Sette giorni e mezzo: tanto durò la grande rivolta antisabauda scoppiata a #Palermo all’alba del 16 settembre 1866 e repressa nel sangue dal Regio Esercito agli ordini del Generale Raffaele Cadorna.
Un’insurrezione nata dall’unione tra i contadini dei paesi limitrofi e i popolani dei quartieri storici, che vide convergere ex garibaldini e clero, indipendentisti e nostalgici dei #Borbone, popolo e nobili.
Per sette giorni e mezzo le strade di Palermo fecero riecheggiare lo spirito ribelle del #Vespro. Una grande rivolta che, sedata anche a causa dell’assenza di una stabile guida politica, anticipò di 5 anni l’esperienza rivoluzionaria della “Comune” di #Parigi.
Tra le cause dell’insurrezione sono da annoverare il processo di “piemontesizzazione” giuridica e fiscale e l’introduzione della leva militare obbligatoria. A fare da innesco definitivo furono però le leggi eversive del patrimonio ecclesiastico, entrate in vigore proprio nell’estate del 1866.

L’esproprio dei beni della Chiesa e la cacciata degli ordini religiosi distrussero l’unica rete di assistenza sociale per i più poveri, privando migliaia di braccianti del lavoro della terra e lasciando la popolazione senza cibo né cure. La vendita all’asta dei beni sacri fu vissuta come un intollerabile attacco alla fede e un atto di sciacallaggio economico da parte del nuovo Stato.

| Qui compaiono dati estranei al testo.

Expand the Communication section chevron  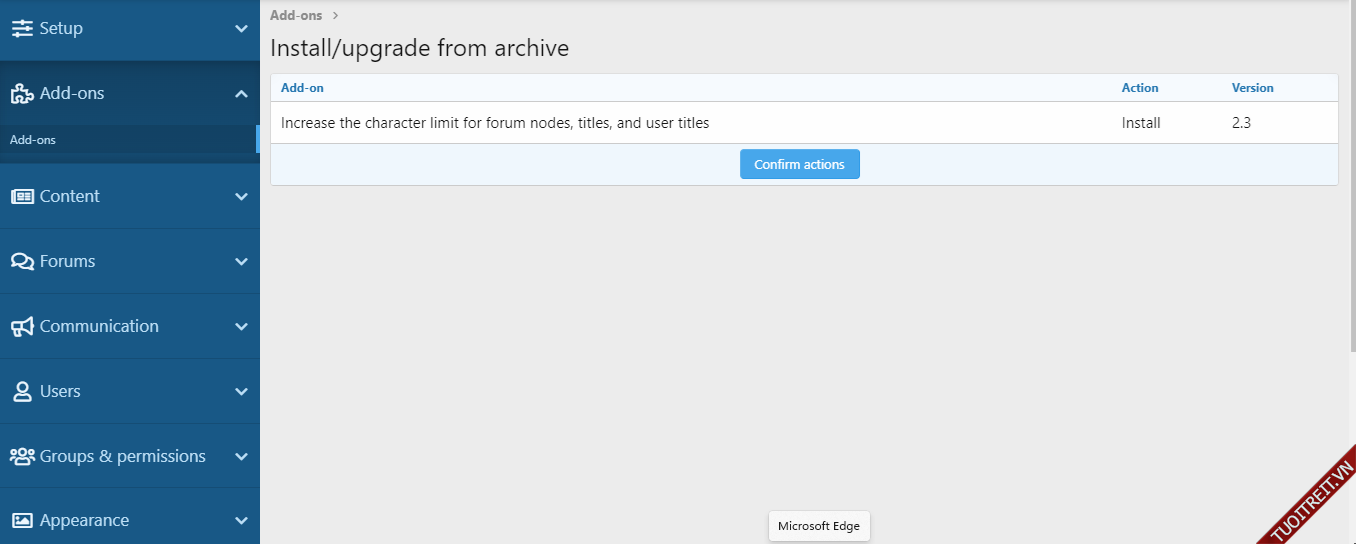click(x=241, y=327)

A ciò si aggiungeva anche la rabbia per il poco rispetto mostrato dalle autorità sabaude nei confronti delle tradizioni legate al culto di Santa Rosalia, amatissima patrona cittadina. Simboli della rivolta furono non per caso la bandiera rossa e l’effige della “Santuzza”.
Il 18 settembre fu costituito il Comitato Rivoluzionario. A incarnare lo spirito di questa unione interclassista fu l’arcivescovo di #Monreale, monsignor Benedetto D’Acquisto, celebre filosofo e teologo, che accettò la presidenza del comitato insurrezionale monrealese con l’intento di fare da paciere, contenere le violenze e difendere la sua comunità dal vuoto istituzionale e dalle rappresaglie piemontesi.

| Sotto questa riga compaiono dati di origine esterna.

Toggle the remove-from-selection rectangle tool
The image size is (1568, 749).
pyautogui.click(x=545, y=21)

Accanto a lui si schierarono numerosi esponenti della nobiltà, mentre segretario fu nominato il mazziniano e futuro anarchico Francesco Bonafede.

Dopo sette giorni l’insurrezione fu domata dalle truppe governative, ma Benedetto D’Acquisto fu arrestato. Il generale Raffaele Cadorna, inviato dal governo come regio commissario per reprimere la rivolta siciliana, nella sua relazione al Consiglio dei Ministri del 12 ottobre 1866, accusò D’Acquisto di avere incoraggiato il moto rivoluzionario e lo qualificò come “notissimo e pericoloso reazionario”. Fu rinchiuso in prigione prima a Monreale e poi in altre località .
La rivolta terrorizzò il governo italiano, che inviò a Palermo il Generale Cadorna con poteri straordinari. Fu dichiarato lo stato d’assedio: la città fu pesantemente bombardata dal mare dalla Regia Marina e stretta d’assedio dalle truppe di terra.

La rivolta fu definitivamente stroncata il 22 settembre con esecuzioni e fucilazioni sommarie. Il numero dei morti è rimasto imprecisato e mai chiarito, seguito da una devastante epidemia di colera che mise in ginocchio la città. Sull’episodio calò per decenni il silenzio della storiografia ufficiale, che tentò di liquidare l’evento come semplice atto di brigantaggio.